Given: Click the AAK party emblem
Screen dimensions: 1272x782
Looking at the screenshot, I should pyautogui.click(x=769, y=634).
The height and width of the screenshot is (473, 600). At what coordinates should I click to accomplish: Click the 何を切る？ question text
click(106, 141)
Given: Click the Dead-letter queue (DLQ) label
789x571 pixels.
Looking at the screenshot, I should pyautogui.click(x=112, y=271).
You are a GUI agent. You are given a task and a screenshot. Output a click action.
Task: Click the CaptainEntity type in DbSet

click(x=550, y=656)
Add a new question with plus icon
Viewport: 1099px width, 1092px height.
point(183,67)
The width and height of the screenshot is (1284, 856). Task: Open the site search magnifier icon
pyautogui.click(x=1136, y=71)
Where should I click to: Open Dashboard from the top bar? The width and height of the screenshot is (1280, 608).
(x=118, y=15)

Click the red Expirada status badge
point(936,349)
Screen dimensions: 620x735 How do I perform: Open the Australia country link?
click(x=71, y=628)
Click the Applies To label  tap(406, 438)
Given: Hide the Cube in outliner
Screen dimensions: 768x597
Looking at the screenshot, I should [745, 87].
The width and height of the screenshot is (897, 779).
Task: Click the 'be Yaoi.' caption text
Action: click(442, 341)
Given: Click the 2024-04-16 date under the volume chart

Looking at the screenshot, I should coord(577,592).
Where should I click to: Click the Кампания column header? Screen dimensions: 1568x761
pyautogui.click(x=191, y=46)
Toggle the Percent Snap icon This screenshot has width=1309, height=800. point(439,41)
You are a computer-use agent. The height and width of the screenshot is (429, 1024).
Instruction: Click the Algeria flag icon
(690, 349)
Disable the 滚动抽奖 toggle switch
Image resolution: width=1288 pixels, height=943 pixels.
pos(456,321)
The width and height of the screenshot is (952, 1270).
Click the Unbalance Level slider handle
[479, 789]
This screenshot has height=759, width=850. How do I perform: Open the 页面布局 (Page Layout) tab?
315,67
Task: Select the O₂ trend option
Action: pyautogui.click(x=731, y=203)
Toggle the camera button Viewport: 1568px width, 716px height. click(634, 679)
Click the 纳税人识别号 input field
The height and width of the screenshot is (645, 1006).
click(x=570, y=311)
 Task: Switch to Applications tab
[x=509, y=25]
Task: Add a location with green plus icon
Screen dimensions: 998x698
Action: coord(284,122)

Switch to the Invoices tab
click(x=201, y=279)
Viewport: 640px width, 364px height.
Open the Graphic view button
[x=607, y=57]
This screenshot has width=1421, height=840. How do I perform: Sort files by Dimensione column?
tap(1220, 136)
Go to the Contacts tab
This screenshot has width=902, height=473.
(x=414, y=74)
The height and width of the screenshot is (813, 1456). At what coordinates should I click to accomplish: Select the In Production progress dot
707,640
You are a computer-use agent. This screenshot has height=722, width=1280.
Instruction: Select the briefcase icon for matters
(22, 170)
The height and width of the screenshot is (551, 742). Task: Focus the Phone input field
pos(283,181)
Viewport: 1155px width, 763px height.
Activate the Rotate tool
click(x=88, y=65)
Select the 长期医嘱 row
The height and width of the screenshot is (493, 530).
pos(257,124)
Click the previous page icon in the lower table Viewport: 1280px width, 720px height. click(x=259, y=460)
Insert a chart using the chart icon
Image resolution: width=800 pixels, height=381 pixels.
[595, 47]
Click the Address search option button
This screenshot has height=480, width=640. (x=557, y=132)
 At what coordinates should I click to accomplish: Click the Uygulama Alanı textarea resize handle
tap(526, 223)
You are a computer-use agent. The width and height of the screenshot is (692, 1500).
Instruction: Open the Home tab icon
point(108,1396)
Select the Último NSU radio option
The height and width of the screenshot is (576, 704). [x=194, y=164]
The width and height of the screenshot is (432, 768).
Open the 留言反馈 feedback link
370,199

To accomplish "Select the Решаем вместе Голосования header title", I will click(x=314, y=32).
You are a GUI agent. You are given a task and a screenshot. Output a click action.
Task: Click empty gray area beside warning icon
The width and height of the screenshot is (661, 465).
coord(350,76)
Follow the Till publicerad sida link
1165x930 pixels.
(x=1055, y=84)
⁂
WHAT IS NEEDED -
Write out all the entries once more, exactly.

ANSWER TO THIS EXERCISE -
Given: Click the AAK party emblem
Screen dimensions: 1272x782
Looking at the screenshot, I should pyautogui.click(x=769, y=634).
The height and width of the screenshot is (473, 600). At what coordinates should I click to accomplish: Click the 何を切る？ question text
click(106, 141)
Given: Click the Dead-letter queue (DLQ) label
789x571 pixels.
Looking at the screenshot, I should pyautogui.click(x=112, y=271).
You are a GUI agent. You are given a task and a screenshot. Output a click action.
Task: Click the CaptainEntity type in DbSet

click(x=550, y=656)
Add a new question with plus icon
Viewport: 1099px width, 1092px height.
point(183,67)
The width and height of the screenshot is (1284, 856). Task: Open the site search magnifier icon
pyautogui.click(x=1136, y=71)
Where should I click to: Open Dashboard from the top bar? The width and height of the screenshot is (1280, 608).
(x=118, y=15)

Click the red Expirada status badge
point(936,349)
Screen dimensions: 620x735 How do I perform: Open the Australia country link?
click(x=71, y=628)
Click the Applies To label  tap(406, 438)
Given: Hide the Cube in outliner
Screen dimensions: 768x597
Looking at the screenshot, I should [745, 87].
The width and height of the screenshot is (897, 779).
Task: Click the 'be Yaoi.' caption text
Action: click(442, 341)
Given: Click the 2024-04-16 date under the volume chart

Looking at the screenshot, I should coord(577,592).
Where should I click to: Click the Кампания column header? Screen dimensions: 1568x761
pyautogui.click(x=191, y=46)
Toggle the Percent Snap icon This screenshot has width=1309, height=800. point(439,41)
You are a computer-use agent. The height and width of the screenshot is (429, 1024).
Instruction: Click the Algeria flag icon
(690, 349)
Disable the 滚动抽奖 toggle switch
Image resolution: width=1288 pixels, height=943 pixels.
pos(456,321)
The width and height of the screenshot is (952, 1270).
Click the Unbalance Level slider handle
[479, 789]
This screenshot has height=759, width=850. How do I perform: Open the 页面布局 (Page Layout) tab?
315,67
Task: Select the O₂ trend option
Action: pyautogui.click(x=731, y=203)
Toggle the camera button Viewport: 1568px width, 716px height. click(634, 679)
Click the 纳税人识别号 input field
The height and width of the screenshot is (645, 1006).
click(x=570, y=311)
 Task: Switch to Applications tab
[x=509, y=25]
Task: Add a location with green plus icon
Screen dimensions: 998x698
Action: coord(284,122)

Switch to the Invoices tab
click(x=201, y=279)
Viewport: 640px width, 364px height.
Open the Graphic view button
[x=607, y=57]
This screenshot has width=1421, height=840. How do I perform: Sort files by Dimensione column?
tap(1220, 136)
Go to the Contacts tab
This screenshot has width=902, height=473.
(x=414, y=74)
The height and width of the screenshot is (813, 1456). At what coordinates should I click to accomplish: Select the In Production progress dot
707,640
You are a computer-use agent. This screenshot has height=722, width=1280.
Instruction: Select the briefcase icon for matters
(22, 170)
The height and width of the screenshot is (551, 742). Task: Focus the Phone input field
pos(283,181)
Viewport: 1155px width, 763px height.
Activate the Rotate tool
click(x=88, y=65)
Select the 长期医嘱 row
The height and width of the screenshot is (493, 530).
pos(257,124)
Click the previous page icon in the lower table Viewport: 1280px width, 720px height. click(x=259, y=460)
Insert a chart using the chart icon
Image resolution: width=800 pixels, height=381 pixels.
[595, 47]
Click the Address search option button
This screenshot has height=480, width=640. (x=557, y=132)
 At what coordinates should I click to accomplish: Click the Uygulama Alanı textarea resize handle
tap(526, 223)
You are a computer-use agent. The width and height of the screenshot is (692, 1500).
Instruction: Open the Home tab icon
point(108,1396)
Select the Último NSU radio option
The height and width of the screenshot is (576, 704). [x=194, y=164]
The width and height of the screenshot is (432, 768).
Open the 留言反馈 feedback link
370,199

To accomplish "Select the Решаем вместе Голосования header title", I will click(x=314, y=32).
You are a GUI agent. You are given a task and a screenshot. Output a click action.
Task: Click empty gray area beside warning icon
The width and height of the screenshot is (661, 465).
coord(350,76)
Follow the Till publicerad sida link
1165x930 pixels.
(x=1055, y=84)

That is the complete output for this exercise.